Random terrain ideas from top of head:

  1. Cliffs and ravines to act as movement constraints. Flying creatures to avoid the cliffs. Cliffs are almost identical to rivers but give some variation. Mechanically you don’t need to record hight, just treat them as walls.
  2. Surround map with coastline. This will make the map less square. It might be better to only give 2 borders a coastline, otherwise it looks like a square island.
  3. Seasons and weather could be very fun. Not important now, but interesting to think about and take into account while adding other stuff.

I like the looks of a map with such distributed starting locations for the blight, rather than one central point. That would certainly make the game more chaotic!

Will non-premium members be able to test this do ya think? I’m still debating on getting a lifetime membership. NP2 was a no-brainer but the jury’s still out on Blight.

I think @AnnanFay’s recommendations are spot on, especially putting a coast line around 2 or 3 of the edges and impassible mountains on the other edges. In the old Blight, you could send armies across water (albeit at a very slow pace), haven’t tried that in this version, but in order to combat the squareness of the map, you could have a cove/bay and put 2 key towns on each side, maybe even have a bridge connecting the 2. Just a thought.

Yep for sure, while the game is still small we don’t want to split premium and no premium players.

When the game is larger there may be some free and premium only MP maps, but that will be a while away I think.

It might be a little tricky to squeeze in some coastline. The map is already 144 1024 textures to download. I’m actually not sure the game will run on smaller computers like iPads and Phones.

I’m really curious, why are you joining together the tiles into regions before the client downloads them? (I’ve not done mobile specific development)

I would create a list of required hexagonal tiles in the server and create a sprite sheet for each map containing only tiles used on that map. The map can then be stitched together on the client from the hex-tiles. You can apply the edge effect by layering.

well… it’s a bit of a long story, here is a super quick summary

For a while the blight maps were made up of lots and lots of little hexes, and the terrain was various shaped blobs of .png images stacked on top of one another. (In these old maps units used to 'pop" from one hex to another about every hour. - there was no concept of being on a path between hexes)
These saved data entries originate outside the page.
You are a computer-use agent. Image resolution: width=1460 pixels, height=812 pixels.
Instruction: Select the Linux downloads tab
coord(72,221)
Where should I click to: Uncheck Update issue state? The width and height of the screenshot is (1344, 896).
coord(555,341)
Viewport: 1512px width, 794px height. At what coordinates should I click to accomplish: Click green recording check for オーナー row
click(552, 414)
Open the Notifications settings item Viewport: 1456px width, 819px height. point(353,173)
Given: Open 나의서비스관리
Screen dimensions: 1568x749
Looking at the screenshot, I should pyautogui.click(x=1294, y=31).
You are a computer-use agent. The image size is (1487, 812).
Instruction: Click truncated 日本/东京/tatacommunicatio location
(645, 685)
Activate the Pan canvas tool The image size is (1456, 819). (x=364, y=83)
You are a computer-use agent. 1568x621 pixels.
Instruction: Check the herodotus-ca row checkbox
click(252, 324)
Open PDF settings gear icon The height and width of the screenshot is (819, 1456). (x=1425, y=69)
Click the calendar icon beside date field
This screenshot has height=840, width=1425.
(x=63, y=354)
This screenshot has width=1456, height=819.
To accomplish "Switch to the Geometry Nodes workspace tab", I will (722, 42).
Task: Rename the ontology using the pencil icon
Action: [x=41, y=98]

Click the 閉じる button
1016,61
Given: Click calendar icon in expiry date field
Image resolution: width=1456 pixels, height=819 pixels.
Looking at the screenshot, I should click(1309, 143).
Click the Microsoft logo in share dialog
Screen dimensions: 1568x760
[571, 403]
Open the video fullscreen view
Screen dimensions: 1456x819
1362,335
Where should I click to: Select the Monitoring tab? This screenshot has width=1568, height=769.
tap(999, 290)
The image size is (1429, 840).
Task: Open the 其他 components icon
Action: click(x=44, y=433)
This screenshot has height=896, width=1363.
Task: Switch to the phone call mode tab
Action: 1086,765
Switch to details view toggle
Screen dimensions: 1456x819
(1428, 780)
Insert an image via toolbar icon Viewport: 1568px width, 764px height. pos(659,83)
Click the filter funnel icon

Even now that we have the larger hexes connected with paths, each hex may have 3 or more layers stacked on top of each other to create layering. There is a base texture, the roads, then the trees on top.

With it all baked into a single texture, perhaps 10-20 draw calls just become one. We are also downloading jpgs instead of pngs which can be much smaller.

Plus, if we wanted to, we could hand paint any arbitrary amount of texture or grass or detail for basically free.

Here is what the old style maps looked like.

It’s possible to do image composition on the client and store the intermediate results so you do not need to draw every asset each draw cycle. You send down all the layers and combine them on the client into the current region chunks, or similar. You can store the output of the composition as Canvas objects and draw them using drawImage.

If PNG files are too big there are ways to add alpha channels to JPEG data. A simpler approach on the same principle is to have two sprite sheets, one JPEG with all the layers and another PNG with just the alpha layer, if some tiles share an alpha layer this can be used to reduce size also . The JPEG image and alpha PNG can be combined when you draw them using globalCompositeOperation of “destination-in” or “destination-atop”

I’m not sure which is a better solution, it’s a trade off between bandwidth and computation.

I’m not sure destination-atop is 8 bit alpha, just 1 bit?

Last time I looked into creating an intermediate buffer, I couldn’t create one large enough for even twice the current screen on iOS.

I would liked to have create a “back buffer” do my drawing there and when dragging the map around, pull a screen sized region from that buffer.

This would still be a good optimization because I’m currently drawing all the locations, coins, shields, units and everything else every frame.

It would be much better if I just drew everything once, into the backbuffer when you stop dragging. (mouse up).